In the near future, Anja is alarmed when her boyfriend Louis reveals that he has been creating a drug which will make people more generous. Louis sees the drug as the answer to social inequality, and the skyrocketing price of housing in Berlin. Anja isn't so sure. As the environment collapses, so does Anja's reality.
I adored Oval, Elvia Wilk’s gleefully acerbic satire of class, greenwashing, disruption culture, and yes, 'authenticity.' A searing depiction of big tech’s habit of stealing our souls only to sell them back at 200% list price, Oval is kind of like The Jungle for the age of late capitalism, if The Jungle gave fewer fucks and was blessed with an A+ sense of irony ... it’s to the book’s immense credit that it also happens to be savagely funny, a roasting of the 21st century workplace that makes Office Space look genial by comparison. Wilk has terrific fun puncturing the breathless hype around innovation culture, infusing her set pieces with the high-wire absurdist energy of a Marx Brothers movie ... the book bares its teeth in its closing chapters ... What Wilk exposes in these final pages, deftly, is not only the emptiness of 'innovation' or 'disruption' culture, but that a culture built around empty words can still result in very real, very devastating consequences.
The book feints toward an Ottessa Moshfegh–style ennui, the kind of tragic vision that disguises itself as satire.
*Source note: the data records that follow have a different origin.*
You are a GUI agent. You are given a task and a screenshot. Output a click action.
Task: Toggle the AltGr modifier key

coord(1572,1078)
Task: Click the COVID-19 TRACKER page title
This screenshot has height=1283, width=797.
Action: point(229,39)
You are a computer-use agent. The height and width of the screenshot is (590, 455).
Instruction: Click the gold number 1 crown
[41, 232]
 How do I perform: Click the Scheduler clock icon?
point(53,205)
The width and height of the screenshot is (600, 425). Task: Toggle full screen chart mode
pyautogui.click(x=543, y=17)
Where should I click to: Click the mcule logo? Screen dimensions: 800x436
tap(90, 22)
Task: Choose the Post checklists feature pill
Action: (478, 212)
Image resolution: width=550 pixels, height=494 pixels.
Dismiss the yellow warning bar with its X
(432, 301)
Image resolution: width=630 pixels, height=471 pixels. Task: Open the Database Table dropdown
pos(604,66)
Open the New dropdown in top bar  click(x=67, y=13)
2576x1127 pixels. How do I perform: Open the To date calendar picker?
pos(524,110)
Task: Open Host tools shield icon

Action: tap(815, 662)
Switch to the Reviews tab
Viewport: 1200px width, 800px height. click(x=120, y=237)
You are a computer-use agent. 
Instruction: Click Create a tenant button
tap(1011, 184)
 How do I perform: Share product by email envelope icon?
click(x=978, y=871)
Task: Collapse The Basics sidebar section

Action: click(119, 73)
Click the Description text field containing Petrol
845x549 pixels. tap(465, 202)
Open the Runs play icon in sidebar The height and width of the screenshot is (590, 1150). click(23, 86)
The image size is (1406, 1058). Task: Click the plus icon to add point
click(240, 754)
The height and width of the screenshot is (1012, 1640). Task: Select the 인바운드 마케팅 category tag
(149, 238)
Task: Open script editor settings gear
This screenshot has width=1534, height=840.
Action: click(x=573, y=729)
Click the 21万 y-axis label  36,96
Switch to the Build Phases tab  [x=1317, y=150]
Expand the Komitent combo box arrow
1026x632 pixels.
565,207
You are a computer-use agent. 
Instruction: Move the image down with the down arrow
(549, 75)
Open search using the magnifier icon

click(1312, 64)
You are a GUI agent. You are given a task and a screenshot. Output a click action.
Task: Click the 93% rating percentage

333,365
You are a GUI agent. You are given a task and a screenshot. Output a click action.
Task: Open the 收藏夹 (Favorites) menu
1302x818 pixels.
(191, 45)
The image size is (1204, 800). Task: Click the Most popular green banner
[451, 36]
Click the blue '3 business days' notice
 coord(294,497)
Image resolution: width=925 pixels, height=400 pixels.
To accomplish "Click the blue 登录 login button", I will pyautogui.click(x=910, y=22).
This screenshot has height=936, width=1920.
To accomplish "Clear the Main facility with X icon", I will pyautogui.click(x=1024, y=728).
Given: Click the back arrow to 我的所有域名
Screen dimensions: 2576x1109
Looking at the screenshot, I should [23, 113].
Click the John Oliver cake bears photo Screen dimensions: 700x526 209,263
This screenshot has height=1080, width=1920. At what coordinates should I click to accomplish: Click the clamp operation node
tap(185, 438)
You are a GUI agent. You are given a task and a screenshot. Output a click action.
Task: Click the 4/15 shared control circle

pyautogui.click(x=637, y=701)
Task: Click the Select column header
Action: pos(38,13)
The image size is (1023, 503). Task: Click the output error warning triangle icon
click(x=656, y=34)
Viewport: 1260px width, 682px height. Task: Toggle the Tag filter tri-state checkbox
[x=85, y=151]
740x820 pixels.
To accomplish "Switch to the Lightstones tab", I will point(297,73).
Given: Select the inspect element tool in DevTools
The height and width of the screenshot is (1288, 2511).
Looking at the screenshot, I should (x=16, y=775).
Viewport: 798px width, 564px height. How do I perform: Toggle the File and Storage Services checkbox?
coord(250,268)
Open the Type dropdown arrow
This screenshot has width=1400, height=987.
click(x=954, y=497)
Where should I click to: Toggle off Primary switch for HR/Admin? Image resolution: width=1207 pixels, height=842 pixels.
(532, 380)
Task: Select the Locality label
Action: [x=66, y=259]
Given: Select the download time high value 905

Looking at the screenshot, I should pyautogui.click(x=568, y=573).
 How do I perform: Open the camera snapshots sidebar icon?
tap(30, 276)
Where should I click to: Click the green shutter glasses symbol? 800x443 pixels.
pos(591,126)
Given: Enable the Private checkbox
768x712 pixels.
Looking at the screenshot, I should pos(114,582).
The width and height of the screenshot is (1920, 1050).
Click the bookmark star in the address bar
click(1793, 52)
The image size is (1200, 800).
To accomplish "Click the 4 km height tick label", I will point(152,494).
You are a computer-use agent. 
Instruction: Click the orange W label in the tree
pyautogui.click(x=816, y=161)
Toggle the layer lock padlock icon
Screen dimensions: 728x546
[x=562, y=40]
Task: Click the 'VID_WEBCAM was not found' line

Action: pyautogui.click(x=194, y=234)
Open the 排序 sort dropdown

But Oval has a warm center in Anja, who is friendlier, more approachable, less alienating and alienated than the typical Moshfegh heroine. (For her sake, the reader forgives occasional clichés in the world-building.) Oval wants to hold a dystopian mirror up to the way we live now, and sometimes its approach resembles that of the artist-consultants: airily grand, conjectural. Anja, who is pragmatic to a fault, mitigates against this ... Wilk entwines a classical sensibility with biological determinism—she almost suggests that humans have reached the final phase of a natural decomposition process, like cells programmed to grow and then atrophy ... I finished the book feeling calmed by the evil that Wilk reveals. For the first time, the events felt almost improbable, like a bad dream.
Wilk’s first novel is a strange, vivid thought experiment ... Anja’s quiet, shy analysis turns a critical eye to our future, asking daring questions of how the desire to change the world for the better could instead turn on it a new kind of toxicity. Wilk makes the reader ponder how relying on corporations to invest in art and sustainability could put us on a perilous path. In Anja’s world, artists are corporate entities, and the drive toward sustainability gentrifies communities. Oval is a book of plot twists and turns that roots itself in Anja’s relatable, practical soul and scientific passion for inquiry.